Patricia Vergauwen est pédiatre, Francis Van de Woestyne est éditorialiste à La Libre Belgique. Ils forment une famille recomposée qui compte cinq enfants, mais ils en ont perdu un. Le vendredi 4 novembre 2016, Victor, l'enfant qui est né de leur union treize ans plus tôt, chute du toit et décède. Un enfant est le récit de ce deuil impossible, de cette douleur avec laquelle il faut apprendre à vivre, de ce manque qui remplit l'espace.

Il m'est impossible de parler de ce livre avec une dimension critique objective, tant le sujet est personnel et tant les émotions prennent le dessus.
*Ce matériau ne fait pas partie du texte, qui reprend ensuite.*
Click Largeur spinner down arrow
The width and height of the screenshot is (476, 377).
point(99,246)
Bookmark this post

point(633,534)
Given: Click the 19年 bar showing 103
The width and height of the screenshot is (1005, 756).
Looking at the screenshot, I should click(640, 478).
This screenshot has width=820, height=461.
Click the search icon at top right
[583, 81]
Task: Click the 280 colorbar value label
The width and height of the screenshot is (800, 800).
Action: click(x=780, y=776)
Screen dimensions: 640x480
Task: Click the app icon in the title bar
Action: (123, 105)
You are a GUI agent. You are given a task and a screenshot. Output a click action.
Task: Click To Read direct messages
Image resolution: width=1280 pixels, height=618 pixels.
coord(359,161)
Quand le livre est arrivé à la bibliothèque, j'ai d'abord pensé que je ne le lirai jamais. Le titre ne me parlait pas, la couverture me semblait peu engageante. C'est au moment de l'encoder que j'ai découvert la présentation de la quatrième de couverture : bien que ma curiosité ait été piquée au vif, je ne pensais toujours pas l'emprunter. J'avais peur d'adopter une posture voyeuriste en lisant un tel témoignage. Avant de le mettre de côté pour qu'il soit équipé en vue du prêt, je l'ai ouvert pour en lire la première page. Et là, en découvrant les premiers mots du père, j'ai compris que je ne pouvais pas passer à côté ! « Ce soir, lors d'un dîner entre amis, la conversation tournoie : la météo, les bobos des uns et des autres. Puis - et c'est bien normal - ce sont les enfants. L'un des parents évoque la tristesse qu'il ressent lorsque le sien part en pension. Un autre raconte la douleur quant son fils part au camp. Un troisième se dit déchiré, ne fût-ce que quelques minutes, quand son fils ne répond pas tout de suite au téléphone, à la sortie de l'école.
Depuis deux ans, ton portable résonne dans le vide. »
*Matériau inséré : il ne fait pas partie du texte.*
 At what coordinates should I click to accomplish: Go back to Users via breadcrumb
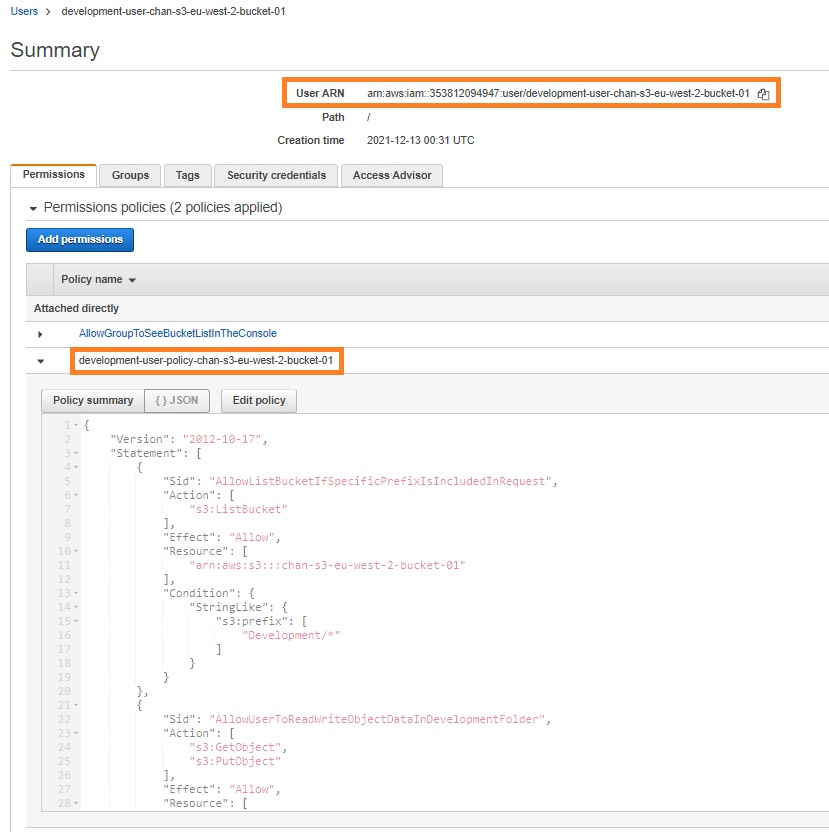click(24, 11)
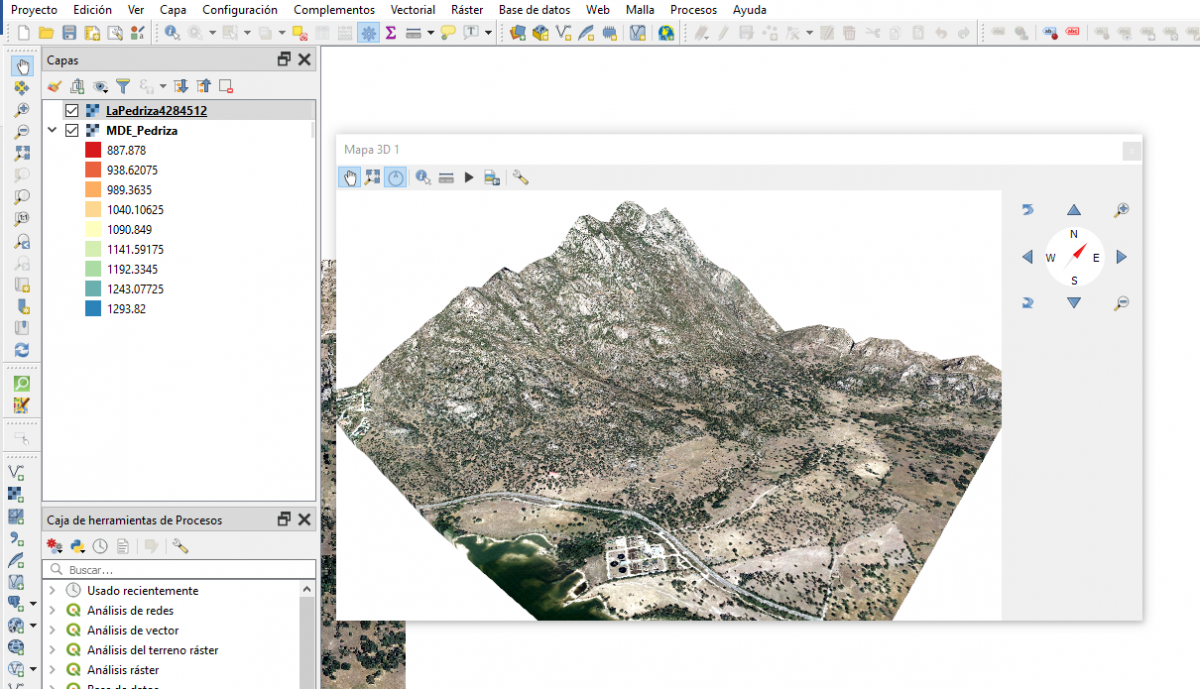Toggle visibility of LaPedriza4284512 layer
The width and height of the screenshot is (1200, 689).
tap(71, 110)
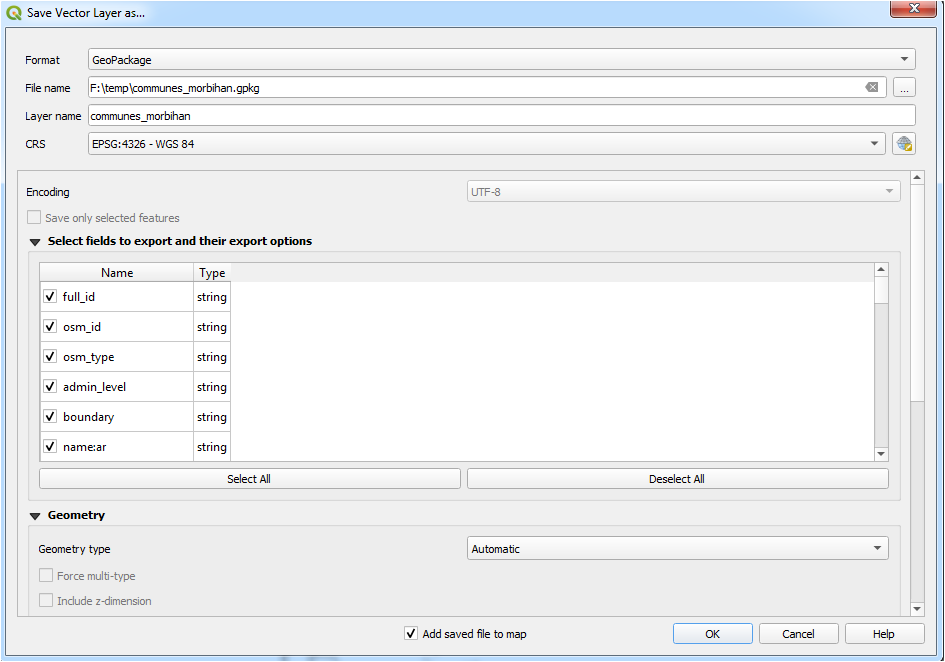
Task: Open the CRS dropdown EPSG:4326
Action: [486, 144]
Le récit alterne les textes de Patricia Vergauwen et ceux de Francis Van de Woestyne pour évoquer l'événement tragique qui a enlevé à cette famille et à leurs proches un fils, un frère, un filleul, un neveu, un ami. Derrière les mots, des émotions brutes et intenses qui sautent des pages pour bousculer, frapper, toucher. Il ne m'aura fallu que quelques pages pour me mettre à pleurer. Pas avoir les larmes au coin des yeux. Pleurer. J'ai dû interrompre plusieurs fois ma lecture en cet après-midi du 1er janvier car ma vue était brouillée. Mais je l'ai tout de même lu sans rien faire d'autre que lire et sécher mes larmes, presque d'une traite donc, ce qui ne m'arrive jamais.

Un enfant dépasse le genre du témoignage. C'est un texte résolument littéraire, qui rend le plus beau des hommages à ce jeune garçon qui ne cessait de lire que pour être l'enfant solaire et altruiste qu'il était. Les phrases de Francis Van de Woestyne, courtes et percutantes, soulignent parfaitement la détresse du père face à cette tragédie : « Le papa d'Ernest arrive. Il tente de me relever. Je n'ai plus de jambes, plus de bras. Je ne suis plus qu'un cœur en morceaux. » L'écriture de Patricia Vergauwen est plus liée, reflet de cette apparente maîtrise du chagrin qu'elle porte rapidement pour ne pas sombrer. « Parfois, je me dis que si je m'étais complètement laissée aller, je devrais moins justifier ma douleur auprès de certains. Justifier l'injustifiable. Prouver que ta mort est aussi la mienne au quotidien. »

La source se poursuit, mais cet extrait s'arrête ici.